%%

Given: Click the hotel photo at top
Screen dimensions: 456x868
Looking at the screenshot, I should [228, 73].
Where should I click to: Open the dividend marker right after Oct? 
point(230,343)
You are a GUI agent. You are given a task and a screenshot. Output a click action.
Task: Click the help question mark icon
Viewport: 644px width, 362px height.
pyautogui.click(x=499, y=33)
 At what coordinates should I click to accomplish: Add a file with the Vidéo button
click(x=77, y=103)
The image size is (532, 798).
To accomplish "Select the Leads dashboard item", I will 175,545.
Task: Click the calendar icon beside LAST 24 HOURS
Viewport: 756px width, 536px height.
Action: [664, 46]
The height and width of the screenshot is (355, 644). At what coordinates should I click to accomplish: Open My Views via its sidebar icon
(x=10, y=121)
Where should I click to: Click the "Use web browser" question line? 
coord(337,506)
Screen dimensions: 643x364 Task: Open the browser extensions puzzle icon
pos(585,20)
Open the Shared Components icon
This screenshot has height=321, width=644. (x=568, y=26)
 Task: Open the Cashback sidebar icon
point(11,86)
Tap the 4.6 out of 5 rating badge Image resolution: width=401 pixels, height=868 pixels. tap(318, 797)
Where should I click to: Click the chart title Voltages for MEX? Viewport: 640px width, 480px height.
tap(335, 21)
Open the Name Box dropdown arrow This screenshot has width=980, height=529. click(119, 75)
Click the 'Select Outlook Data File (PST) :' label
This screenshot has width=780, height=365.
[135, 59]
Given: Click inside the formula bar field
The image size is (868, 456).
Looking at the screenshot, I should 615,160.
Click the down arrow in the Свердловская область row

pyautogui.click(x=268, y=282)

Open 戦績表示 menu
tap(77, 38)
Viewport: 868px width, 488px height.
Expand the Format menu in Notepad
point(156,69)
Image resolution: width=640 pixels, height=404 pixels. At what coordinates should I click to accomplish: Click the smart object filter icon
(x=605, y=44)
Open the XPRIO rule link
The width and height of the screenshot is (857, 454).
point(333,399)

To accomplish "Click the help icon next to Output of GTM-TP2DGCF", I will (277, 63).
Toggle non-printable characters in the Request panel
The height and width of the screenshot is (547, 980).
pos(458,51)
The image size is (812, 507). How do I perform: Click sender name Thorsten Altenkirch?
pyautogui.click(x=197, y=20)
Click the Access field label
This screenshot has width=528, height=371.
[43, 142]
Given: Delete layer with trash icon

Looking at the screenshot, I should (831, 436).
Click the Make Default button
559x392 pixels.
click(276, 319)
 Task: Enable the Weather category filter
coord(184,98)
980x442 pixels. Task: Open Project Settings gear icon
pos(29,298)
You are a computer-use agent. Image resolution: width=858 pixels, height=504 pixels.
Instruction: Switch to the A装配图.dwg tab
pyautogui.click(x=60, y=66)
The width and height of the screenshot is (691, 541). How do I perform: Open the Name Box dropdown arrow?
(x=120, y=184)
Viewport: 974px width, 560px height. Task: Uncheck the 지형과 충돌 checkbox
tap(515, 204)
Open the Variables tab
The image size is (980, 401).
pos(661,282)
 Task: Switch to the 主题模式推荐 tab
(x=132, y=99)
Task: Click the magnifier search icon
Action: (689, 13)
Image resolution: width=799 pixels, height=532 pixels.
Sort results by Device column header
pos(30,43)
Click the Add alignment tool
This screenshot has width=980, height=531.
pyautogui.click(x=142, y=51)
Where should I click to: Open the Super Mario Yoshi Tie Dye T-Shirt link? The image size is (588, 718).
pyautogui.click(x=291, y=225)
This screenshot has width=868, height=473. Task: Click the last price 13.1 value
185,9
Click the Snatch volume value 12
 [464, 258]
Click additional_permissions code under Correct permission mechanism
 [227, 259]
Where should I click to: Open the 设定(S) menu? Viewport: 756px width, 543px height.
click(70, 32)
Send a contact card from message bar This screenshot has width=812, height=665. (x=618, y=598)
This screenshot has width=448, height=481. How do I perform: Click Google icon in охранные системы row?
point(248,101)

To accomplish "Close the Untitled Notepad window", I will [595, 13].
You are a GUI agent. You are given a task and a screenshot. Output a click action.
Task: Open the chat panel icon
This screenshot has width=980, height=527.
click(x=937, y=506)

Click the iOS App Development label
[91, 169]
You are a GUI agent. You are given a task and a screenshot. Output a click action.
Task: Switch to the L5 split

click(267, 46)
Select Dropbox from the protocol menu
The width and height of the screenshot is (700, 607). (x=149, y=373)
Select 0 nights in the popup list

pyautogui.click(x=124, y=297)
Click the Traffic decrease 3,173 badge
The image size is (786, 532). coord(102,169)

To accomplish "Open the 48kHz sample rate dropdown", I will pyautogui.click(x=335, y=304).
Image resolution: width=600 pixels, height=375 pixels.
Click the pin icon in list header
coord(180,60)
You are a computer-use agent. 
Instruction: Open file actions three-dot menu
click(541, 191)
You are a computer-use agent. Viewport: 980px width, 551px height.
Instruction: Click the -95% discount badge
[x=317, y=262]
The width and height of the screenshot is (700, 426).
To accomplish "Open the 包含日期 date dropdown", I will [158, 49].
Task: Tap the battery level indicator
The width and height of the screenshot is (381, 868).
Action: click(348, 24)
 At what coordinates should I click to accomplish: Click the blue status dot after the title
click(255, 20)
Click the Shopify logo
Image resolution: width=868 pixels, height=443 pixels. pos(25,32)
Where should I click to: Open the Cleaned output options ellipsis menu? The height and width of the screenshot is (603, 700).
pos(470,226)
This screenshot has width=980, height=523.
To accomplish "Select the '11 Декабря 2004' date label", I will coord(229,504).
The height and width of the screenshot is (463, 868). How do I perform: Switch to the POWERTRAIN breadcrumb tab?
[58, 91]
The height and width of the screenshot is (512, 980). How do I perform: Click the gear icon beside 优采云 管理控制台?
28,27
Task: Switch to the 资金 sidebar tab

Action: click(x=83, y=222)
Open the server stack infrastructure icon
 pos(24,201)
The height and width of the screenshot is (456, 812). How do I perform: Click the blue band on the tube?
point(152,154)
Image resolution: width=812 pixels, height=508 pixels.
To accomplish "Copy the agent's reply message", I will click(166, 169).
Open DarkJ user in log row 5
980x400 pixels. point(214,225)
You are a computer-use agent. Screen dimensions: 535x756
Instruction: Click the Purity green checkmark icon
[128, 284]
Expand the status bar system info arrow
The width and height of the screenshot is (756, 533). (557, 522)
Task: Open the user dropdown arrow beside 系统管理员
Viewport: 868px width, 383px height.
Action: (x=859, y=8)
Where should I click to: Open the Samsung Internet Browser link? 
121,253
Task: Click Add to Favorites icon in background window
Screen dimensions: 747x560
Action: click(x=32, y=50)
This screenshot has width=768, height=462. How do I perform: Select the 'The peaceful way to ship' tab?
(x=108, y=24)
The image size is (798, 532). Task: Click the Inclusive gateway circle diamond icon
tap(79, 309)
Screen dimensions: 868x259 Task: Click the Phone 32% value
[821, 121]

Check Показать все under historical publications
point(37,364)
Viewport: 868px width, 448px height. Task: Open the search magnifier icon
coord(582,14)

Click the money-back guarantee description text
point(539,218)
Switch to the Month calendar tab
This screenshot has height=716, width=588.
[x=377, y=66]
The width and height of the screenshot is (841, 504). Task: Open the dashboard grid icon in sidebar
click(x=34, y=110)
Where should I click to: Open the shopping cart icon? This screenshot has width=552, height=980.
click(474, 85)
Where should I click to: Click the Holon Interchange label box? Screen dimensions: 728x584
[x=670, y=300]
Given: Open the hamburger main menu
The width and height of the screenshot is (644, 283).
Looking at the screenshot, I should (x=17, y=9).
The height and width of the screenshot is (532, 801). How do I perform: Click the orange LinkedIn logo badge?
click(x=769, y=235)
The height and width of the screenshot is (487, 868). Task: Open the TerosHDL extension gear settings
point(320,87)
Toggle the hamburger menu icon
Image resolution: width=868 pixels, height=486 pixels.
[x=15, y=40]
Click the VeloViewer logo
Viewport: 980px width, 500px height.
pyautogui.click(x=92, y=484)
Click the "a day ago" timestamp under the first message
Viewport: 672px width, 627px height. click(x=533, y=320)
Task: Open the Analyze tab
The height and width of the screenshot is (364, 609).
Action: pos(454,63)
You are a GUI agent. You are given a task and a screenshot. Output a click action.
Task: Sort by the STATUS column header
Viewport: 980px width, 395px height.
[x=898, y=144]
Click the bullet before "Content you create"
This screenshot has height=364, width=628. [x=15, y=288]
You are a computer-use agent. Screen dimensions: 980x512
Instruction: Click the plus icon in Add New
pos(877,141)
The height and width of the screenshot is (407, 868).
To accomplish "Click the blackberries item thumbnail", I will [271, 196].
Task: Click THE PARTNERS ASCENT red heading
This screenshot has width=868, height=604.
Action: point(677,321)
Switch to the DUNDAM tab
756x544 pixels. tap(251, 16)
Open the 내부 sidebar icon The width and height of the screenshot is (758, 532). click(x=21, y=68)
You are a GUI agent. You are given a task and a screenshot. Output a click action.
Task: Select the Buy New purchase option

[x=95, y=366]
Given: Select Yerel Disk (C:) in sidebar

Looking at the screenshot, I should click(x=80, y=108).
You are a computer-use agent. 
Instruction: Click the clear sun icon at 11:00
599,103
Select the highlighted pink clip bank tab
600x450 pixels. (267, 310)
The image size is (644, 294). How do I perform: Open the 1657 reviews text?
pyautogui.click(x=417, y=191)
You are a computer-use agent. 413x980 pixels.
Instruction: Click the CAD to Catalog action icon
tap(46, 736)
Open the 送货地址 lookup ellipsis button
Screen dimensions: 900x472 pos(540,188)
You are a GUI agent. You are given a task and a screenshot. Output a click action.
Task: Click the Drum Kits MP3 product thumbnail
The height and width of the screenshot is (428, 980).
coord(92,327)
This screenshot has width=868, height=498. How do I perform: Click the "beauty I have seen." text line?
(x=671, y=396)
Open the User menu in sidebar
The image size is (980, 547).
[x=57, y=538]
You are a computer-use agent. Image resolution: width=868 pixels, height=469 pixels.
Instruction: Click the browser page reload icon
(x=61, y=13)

%%

| WORK REQUEST |
Wherever the word "date" appears in the listing above, copy that line.

| PROBLEM SOLUTION |
To accomplish "Open the 包含日期 date dropdown", I will [158, 49].
To accomplish "Select the '11 Декабря 2004' date label", I will coord(229,504).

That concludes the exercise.